In an online posting 1/9, National Catholic Reporter columnist John Allen Jr. observes that Pope Benedict XVI has painted himself into a corner—by reauthorizing the use of a Good Friday prayer which the Second Vatican Council (1962-65) found offensive to Jews—and the pope has just nine weeks before Good Friday to fix the problem, or face a direct confrontation three weeks later when he meets in the United States with an inter-religious delegation that will include Jews.
Last July, when he authorized more widespread use of Rome’s 1962 missal for masses in Latin, Benedict also allowed priests to use the Latin prayers for Holy Week. Among them is a Good Friday prayer for conversion of the Jews, which asks God to “lift the veil from their hearts.”
Such a prayer did not square with Vatican II’s statements condemning anti-semitism and affirming that the Jews have a unique and irreplaceable role in salvation history. When the liturgy for Holy Week was rewritten in the decade after Vatican II, it was eliminated. The new prayer asked that the Jews “may arrive at the fullness of redemption.”

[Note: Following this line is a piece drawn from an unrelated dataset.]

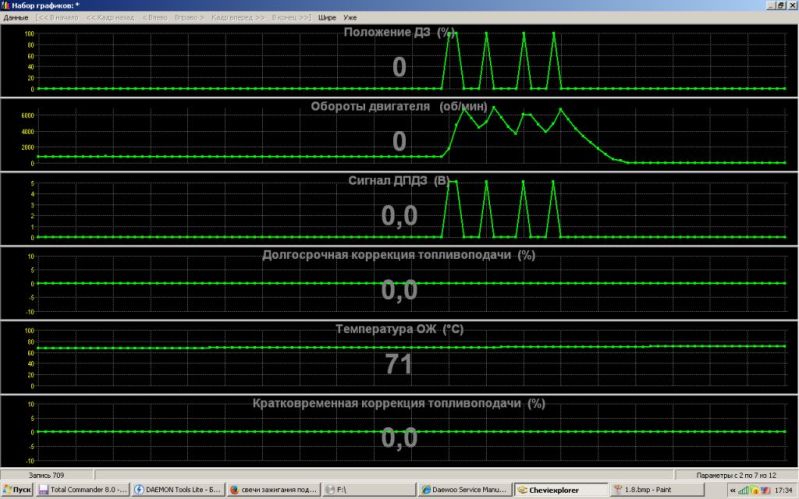
Task: Click the Кадр вперед navigation item
Action: point(238,18)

As I noted in a posting on 7/19/07, Jews had raised public objection to the news that Benedict planned to reauthorize the offensive language, but he went ahead with it anyway and could not be bothered to even address their concern in his decree or the documents that accompanied it.

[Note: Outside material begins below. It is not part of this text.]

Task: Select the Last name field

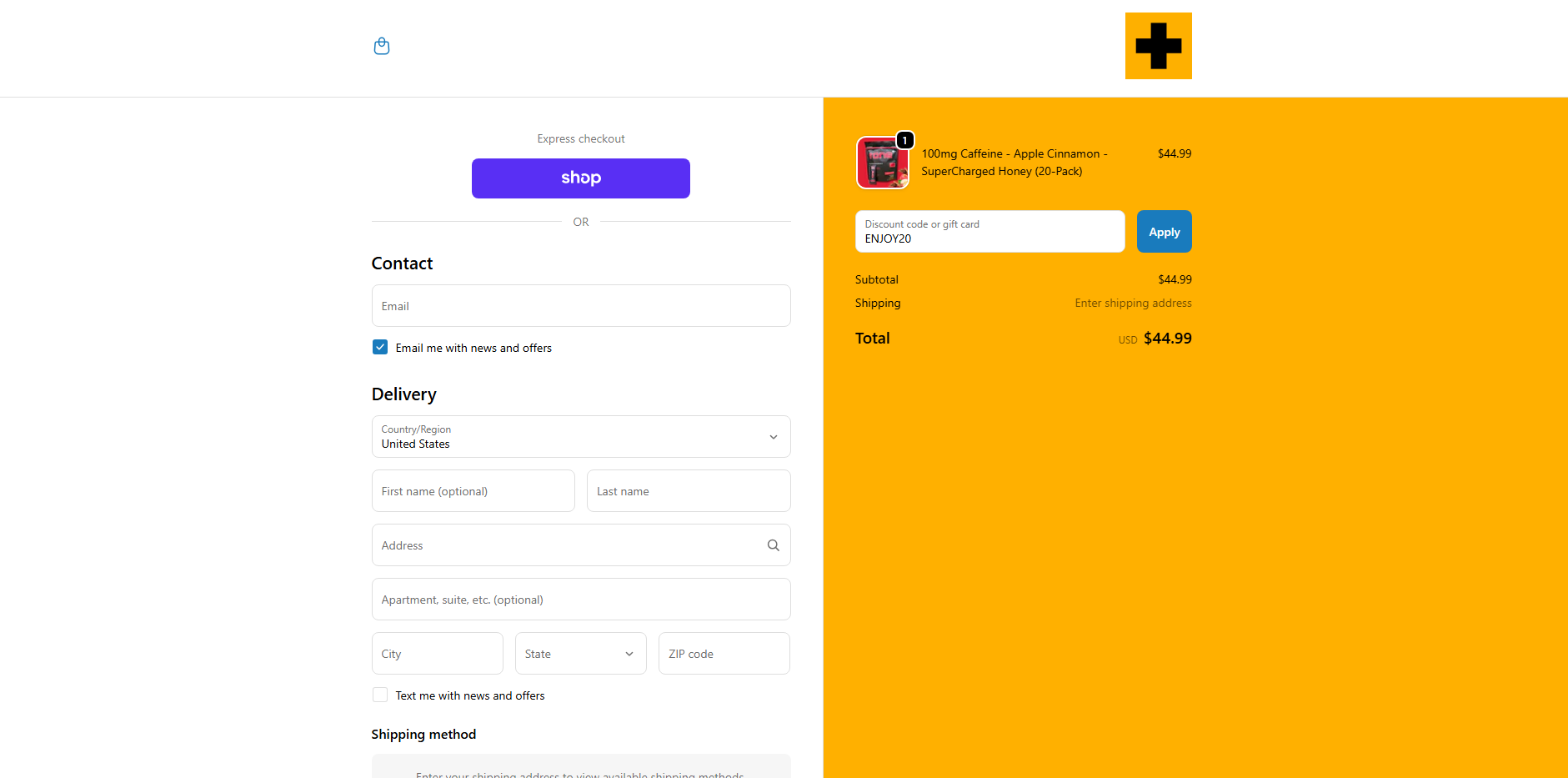Action: pos(689,491)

But Allen notes that Jews do not plan to let this issue die quietly: “If a reminder were needed of Jewish sensitivities about the Good Friday prayer, … the Anti-Defamation League included it on a late December list of ‘Top Ten Issues Affecting Jews in 2007.’ The ADL called the possible revival of the prayer ‘a theological setback to the reforms of Vatican II, and a challenge to Catholic-Jewish relations.’”
Given the pope’s nonresponsiveness in July and since, there is little clear evidence that Benedict is really motivated to address the issue. Allen suggests it is positive that “the Vatican is working on a document clarifying implementation of the pope’s ruling,” but he concedes he detects no sense of urgency.
This is especially remarkable because a top Vatican official has already suggested a very simple fix. Allen reports: “Last July, Cardinal Tarcisio Bertone, the Vatican’s Secretary of State, said the problem could be solved by substituting the prayer for Jews found in the post-Vatican II liturgy for Good Friday, which no longer refers to conversion but rather asks that Jews ‘may arrive at the fullness of redemption.’ Since the original texts of the new liturgy are in Latin, it would be fairly simple to ask communities celebrating the old rite to use the Latin version of the more recent prayer.”
So why not do that? The real issue seems to be that the pope would have to admit that he screwed up in not addressing the Jews’ concern and in other particulars of reauthorizing use of the Latin texts. Allen’s language is more diplomatic than mine, but that’s what it boils down to.
The fear is that if Benedict revises the prayer for the Jews because it reflects a theology that was surpassed at Vatican II, won’t he also have to replace Latin formulations which do the same on several other theological issues?
The answer is yes. Precisely.
As I also noted in the 7/19/07 posting, facing this issue is what Benedict tried unsuccessfully to avoid in his decree, by mischaracterizing the old Latin Mass and the 13 official eucharistic prayers that resulted from Vatican II as “two usages of the one Roman rite” or “a twofold use of one and the same rite.” The old ritual reflects an old theology which the church eschewed in several specific pronouncements at Vatican II. Because the new rituals reflect an improved theology, they surpassed the old one. The officially surpassed rituals should not be allowed to revive the officially surpassed theology.
I have argued here in multiple postings (7/17/06, 5/4/07, 5/24/07, 7/12/07, 7/19/07, 9/6/07) that no one church or liturgy can possibly capture the living God or exhaust the mystery of Jesus Christ. Therefore, the Catholic church needs both a normative liturgy and the widest possible variety of alternative liturgies. The latter should include experiments aimed at improving the liturgy and limited use of older liturgies that have been surpassed by better ones. But I have also drawn the line at liturgical language and practices that contradict sound theology or even undermine the church’s mission to proclaim the gospel.
The objections of the Jews and the numerous other theological issues Allen mentions show how much of the old Latin language needed to be corrected or replaced before use of the 1962 Latin missal was reauthorized. Benedict erred in not doing so.
It is ironic that on this point the Jews are being more accurate than the pope and more faithful to Vatican II. But the Jews are clearly stakeholders in Vatican II, and this won’t be the first time that their insights have reformed Christianity.